Mia madre cominciò a tremare, scossa da un triste presentimento, aveva sempre avuto questo dono, o forse dovrei dire questo incubo, prevedere di qualche tempo il futuro che si sarebbe abbattuto su di noi.
Salimmo le scale del palazzo di Tiberio con calma e dignità.
L'imperatore era dentro, sul suo trono che ci stava aspettando, non ci era venuto incontro per accoglierci come ci si sarebbe aspettato.
Come avrebbe dovuto, visto che noi eravamo le vittime di un gioco più grande della nostra esistenza.
Non sembrava molto turbato dal fatto tragico che ci era capitato, anzi, ci trattava con distacco, quasi come se fossimo responsabili di chissà quale sorta di misfatto contro il suo potere.
Eravamo pur sempre suoi parenti, anche se alla lontana e conosceva mio padre da sempre, essendo cresciuti entrambi alla corte di Augusto e avrebbe dovuto dimostrare almeno un po' di affetto verso di noi.
Era stato lui del resto a mandare mio padre ad Antiochia, era lui il responsabile delle nostre sventure, e forse il vero mandante.
Livia era al suo fianco, leggermente indietro per non rovinare l'immagine dell'imperatore, ma sempre presente ed altezzosa, sembrava colei che muoveva i fili del gioco oscuro che stavano facendo e, probabilmente, lo era.
Mia madre, rotta dal dolore e dalla stanchezza del viaggio, non attese di essere interpellata ma attaccò subito i due, che probabilmente non aspettavano altro.
“Ci siete riusciti vero? Spero che siate felici di quello che ci è capitato.
Alle fine siete riusciti a liberarvi della sua presenza?
Le vostre malefiche trame che avete ordito nel tempo, alla fine si sono concluse con la morte del migliore uomo che Roma avesse mai creato!
La maledizione dei nostri padri possa ricadere sulle vostre teste immonde, gli dei possano essermi testimone in questo momento...alla fine di tutto anche voi pagherete per i vostri peccati!”

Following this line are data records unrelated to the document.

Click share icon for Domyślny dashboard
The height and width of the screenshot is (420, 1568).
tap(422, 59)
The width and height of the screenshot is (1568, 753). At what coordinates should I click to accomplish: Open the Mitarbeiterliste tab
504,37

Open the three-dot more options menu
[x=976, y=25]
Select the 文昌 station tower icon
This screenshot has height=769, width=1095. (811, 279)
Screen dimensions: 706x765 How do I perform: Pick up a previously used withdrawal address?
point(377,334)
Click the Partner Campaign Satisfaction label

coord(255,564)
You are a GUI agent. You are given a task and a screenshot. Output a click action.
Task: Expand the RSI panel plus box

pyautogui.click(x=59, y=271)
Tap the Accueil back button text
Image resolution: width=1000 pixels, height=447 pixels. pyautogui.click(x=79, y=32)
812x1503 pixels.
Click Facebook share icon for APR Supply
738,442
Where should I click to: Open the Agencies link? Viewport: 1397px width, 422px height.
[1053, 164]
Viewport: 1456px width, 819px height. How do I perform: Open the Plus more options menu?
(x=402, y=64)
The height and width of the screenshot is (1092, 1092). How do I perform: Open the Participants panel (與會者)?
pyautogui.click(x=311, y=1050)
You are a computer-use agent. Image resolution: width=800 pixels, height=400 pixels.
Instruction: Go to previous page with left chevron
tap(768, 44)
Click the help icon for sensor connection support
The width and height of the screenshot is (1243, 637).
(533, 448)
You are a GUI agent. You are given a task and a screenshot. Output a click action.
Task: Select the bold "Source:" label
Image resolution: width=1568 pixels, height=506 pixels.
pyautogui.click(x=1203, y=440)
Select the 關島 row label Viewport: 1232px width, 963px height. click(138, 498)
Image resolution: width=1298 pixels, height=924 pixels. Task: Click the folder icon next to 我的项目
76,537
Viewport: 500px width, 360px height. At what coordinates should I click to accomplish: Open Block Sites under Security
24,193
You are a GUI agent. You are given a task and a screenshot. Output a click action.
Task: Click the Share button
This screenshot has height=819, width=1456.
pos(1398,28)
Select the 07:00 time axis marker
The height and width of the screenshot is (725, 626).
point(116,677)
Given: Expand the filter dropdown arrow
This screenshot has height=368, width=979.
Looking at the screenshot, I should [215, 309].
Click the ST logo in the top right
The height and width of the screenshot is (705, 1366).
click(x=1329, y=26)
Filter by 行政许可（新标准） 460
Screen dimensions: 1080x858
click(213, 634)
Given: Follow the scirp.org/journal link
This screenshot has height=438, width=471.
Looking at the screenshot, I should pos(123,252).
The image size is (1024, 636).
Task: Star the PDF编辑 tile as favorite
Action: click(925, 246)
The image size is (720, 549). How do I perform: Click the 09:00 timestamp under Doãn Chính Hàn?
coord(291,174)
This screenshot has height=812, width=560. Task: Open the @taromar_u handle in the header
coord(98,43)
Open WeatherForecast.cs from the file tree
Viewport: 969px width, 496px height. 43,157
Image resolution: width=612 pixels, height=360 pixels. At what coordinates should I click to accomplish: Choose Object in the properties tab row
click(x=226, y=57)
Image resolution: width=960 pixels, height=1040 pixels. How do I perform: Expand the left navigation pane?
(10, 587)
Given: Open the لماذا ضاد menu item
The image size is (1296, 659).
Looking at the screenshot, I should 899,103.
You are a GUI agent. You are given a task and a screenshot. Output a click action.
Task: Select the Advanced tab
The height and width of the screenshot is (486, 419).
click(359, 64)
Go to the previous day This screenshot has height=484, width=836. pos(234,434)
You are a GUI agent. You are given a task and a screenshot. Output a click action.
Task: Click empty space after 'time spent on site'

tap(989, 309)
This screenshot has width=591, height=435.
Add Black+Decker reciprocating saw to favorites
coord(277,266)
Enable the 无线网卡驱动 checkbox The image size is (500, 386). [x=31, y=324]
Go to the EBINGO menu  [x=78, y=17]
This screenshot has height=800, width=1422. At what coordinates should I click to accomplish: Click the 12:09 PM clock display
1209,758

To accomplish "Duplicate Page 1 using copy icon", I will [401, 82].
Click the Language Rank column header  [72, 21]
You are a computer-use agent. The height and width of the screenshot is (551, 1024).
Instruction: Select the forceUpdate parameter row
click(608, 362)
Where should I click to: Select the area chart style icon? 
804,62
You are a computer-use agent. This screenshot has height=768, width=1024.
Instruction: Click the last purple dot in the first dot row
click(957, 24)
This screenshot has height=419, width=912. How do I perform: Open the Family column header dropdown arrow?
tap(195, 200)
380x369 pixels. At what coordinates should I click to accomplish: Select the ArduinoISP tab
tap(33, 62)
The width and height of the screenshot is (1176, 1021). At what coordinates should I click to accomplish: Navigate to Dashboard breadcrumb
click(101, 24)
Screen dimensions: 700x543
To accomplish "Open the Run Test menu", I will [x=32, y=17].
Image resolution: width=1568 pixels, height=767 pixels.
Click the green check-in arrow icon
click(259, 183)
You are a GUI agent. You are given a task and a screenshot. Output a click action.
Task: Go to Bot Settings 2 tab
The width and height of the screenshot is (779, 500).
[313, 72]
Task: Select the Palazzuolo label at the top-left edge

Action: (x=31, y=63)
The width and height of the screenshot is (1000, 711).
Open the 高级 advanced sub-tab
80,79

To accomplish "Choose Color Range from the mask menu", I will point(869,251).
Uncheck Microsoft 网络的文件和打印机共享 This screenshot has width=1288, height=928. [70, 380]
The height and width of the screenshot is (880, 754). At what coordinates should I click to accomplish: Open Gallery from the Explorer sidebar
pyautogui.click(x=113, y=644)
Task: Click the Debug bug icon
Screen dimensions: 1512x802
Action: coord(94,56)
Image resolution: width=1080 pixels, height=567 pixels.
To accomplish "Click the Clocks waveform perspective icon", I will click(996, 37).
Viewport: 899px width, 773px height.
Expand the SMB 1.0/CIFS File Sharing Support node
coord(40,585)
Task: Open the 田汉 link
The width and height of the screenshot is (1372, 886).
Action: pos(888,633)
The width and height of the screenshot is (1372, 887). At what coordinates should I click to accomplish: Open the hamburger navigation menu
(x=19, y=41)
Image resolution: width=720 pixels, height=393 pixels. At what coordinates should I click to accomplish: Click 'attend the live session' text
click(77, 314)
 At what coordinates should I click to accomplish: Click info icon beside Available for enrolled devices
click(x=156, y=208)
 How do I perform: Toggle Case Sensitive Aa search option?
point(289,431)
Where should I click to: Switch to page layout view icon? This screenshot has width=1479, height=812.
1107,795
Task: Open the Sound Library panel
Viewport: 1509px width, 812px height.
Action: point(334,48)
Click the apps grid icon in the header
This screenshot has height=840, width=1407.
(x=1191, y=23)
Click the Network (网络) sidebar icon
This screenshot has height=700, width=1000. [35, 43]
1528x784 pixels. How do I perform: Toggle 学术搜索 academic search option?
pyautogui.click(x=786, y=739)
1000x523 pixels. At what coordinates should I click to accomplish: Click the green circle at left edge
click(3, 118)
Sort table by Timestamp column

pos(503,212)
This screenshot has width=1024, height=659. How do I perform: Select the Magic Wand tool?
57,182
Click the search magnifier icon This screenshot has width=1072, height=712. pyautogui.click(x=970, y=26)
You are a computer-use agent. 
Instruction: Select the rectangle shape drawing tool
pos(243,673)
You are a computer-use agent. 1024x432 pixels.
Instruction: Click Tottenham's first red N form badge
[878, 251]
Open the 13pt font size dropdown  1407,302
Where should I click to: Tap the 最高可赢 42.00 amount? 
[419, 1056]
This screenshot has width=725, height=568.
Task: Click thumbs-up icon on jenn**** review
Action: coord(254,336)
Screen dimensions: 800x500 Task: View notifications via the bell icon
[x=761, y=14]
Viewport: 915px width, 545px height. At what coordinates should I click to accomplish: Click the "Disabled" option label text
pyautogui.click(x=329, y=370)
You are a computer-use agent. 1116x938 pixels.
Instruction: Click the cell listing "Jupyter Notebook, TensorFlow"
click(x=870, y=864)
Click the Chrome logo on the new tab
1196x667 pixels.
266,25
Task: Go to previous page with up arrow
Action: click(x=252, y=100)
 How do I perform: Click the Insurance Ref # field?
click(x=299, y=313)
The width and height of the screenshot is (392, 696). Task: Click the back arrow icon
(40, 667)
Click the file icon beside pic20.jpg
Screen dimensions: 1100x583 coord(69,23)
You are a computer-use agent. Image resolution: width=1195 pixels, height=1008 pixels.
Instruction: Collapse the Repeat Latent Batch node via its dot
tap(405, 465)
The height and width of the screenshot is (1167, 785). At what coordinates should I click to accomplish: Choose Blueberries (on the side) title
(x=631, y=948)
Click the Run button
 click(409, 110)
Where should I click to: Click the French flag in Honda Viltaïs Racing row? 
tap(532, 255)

Disse cadendo in ginocchio ed in lacrime, tenendo ancora l'urna con le ceneri di mio padre strette fra le braccia, quasi come se si aggrappasse ancora a lui per trovare forza in quel tragico momento.
I due non fecero una mossa alle parole forti di mia madre che li accusava, fu solo Livia, come sempre, che prese per prima la parola.
“Grazie per averci facilitato il compito figliola, non sapevamo bene come comportarci ma tu ci hai facilitato enormemente il tutto, garantendoti un bel futuro...
Sei accusata di vilipendio alla figura dell'imperatore e della sua aurea genitrice....per te si spalancano le porte dell'esilio.
Verrai condotta immediatamente a Ventotene, dove diventerai il divertimento dei pastori di capre, l'ultima prostituta è durata poco meno di sei mesi, spero che tu abbia una maggiore resistenza, te lo auguro di tutto cuore.
Sarà per me un piacere tutte le mattine svegliarmi al pensiero di come avrai potuto passare la nottata...”
Concluse con un perfido sorriso sulle labbra.
Fece un cenno con la mano e subito due pretoriani la sollevarono in lacrime dal pavimento e la portarono via, mentre l'urna con le ceneri di mio padre cadeva per terra, spargendo il sacro contenuto sul pavimento di marmo.
Quella fu l'ultima volta che vedemmo nostra madre.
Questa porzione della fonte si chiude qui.